El Don nace en Sicilia, pero de joven emigra a Nueva York. Puzo nos lo describe con un carácter serio, reservado y, sobretodo, reflexivo. Contrasta la actitud familiar, la campechanía inteligente, con los hechos crueles en su pura desnudez, con los asesinatos y las influencias corruptoras. En efecto, en este relato, el mal no es convencional, no es absolutamente negro, es, si se quiere, aunque nunca banal, sí demasiado humano. El criminal, el delincuente, también tiene sus simplezas y sus actitudes ortodoxas, sociales, acaso bondadosas. Es cariñoso con su familia, de conversación razonable y, en apariencia, amena y nunca amenazante.

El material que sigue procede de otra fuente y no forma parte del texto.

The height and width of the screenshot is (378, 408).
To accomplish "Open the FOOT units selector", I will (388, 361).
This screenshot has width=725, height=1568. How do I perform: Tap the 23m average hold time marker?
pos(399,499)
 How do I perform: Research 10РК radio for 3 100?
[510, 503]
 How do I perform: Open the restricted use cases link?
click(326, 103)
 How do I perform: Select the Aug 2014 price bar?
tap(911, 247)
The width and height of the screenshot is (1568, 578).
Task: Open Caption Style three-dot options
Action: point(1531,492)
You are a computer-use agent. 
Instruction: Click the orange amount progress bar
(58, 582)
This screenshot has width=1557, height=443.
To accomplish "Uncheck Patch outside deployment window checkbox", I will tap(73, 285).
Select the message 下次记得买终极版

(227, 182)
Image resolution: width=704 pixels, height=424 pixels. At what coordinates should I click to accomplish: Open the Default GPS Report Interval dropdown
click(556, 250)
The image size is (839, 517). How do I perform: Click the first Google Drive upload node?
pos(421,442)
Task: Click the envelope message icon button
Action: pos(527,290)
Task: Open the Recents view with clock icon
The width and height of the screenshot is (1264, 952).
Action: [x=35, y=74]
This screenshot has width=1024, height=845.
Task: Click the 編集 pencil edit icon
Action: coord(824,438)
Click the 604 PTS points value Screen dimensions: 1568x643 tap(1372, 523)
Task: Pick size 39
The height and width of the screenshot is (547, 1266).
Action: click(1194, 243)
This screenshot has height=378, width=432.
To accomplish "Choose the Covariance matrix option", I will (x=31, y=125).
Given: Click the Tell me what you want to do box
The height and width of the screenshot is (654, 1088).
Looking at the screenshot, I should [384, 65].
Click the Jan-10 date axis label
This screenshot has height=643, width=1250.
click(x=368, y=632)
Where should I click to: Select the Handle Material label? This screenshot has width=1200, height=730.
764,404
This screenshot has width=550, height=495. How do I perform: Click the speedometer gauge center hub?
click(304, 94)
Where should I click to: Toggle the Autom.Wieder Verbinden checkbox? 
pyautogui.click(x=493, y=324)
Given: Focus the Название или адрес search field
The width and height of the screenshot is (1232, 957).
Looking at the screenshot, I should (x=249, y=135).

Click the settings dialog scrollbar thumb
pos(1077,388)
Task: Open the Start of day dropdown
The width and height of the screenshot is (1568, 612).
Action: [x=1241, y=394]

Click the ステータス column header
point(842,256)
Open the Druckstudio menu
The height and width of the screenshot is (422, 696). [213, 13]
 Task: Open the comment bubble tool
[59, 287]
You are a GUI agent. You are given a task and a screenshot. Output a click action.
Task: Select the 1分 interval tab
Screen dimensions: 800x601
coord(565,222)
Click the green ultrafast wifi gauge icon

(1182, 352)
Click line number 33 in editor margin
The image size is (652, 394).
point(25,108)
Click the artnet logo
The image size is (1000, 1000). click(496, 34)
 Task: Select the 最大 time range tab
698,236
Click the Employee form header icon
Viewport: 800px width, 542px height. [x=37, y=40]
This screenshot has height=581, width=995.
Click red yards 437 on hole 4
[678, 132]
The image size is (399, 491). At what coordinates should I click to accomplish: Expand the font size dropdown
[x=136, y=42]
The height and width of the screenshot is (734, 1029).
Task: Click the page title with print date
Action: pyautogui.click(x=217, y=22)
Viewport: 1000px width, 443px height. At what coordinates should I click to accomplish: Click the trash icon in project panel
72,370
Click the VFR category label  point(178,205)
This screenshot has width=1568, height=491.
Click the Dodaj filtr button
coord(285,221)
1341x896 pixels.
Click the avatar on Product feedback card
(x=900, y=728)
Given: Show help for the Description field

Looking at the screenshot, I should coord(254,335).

Vito Corleone se hace Don, padrino, poco a poco y, como él mismo lo hubiera dicho, igual que si tuviera el destino ya trazado. Se junta con unos mafiosos y, ascendiendo en el respeto del hampa y contando con la inmovilidad de las instituciones, entonces se hace dueño de la familia más importante de la ciudad. Pasan los años y Don Vito es anciano, el novedoso tráfico de drogas requiere nuevos horizontes mentales, nuevos emprendimientos transgresores, y, ante los hampones que bogan por el nuevo negocio, el anticuado Vito se enzarza en una guerra de los bajos fondos que culmina con el asesinato de su propio hijo mayor y el pedido de paz. En la reunión al efecto, aparentemente derrotado, el Don promete que no hará nada contra sus antiguos enemigos. Muere y la venganza, en efecto, la realizará el otro gran carácter de la novela, el hijo menor del padrino: Michael.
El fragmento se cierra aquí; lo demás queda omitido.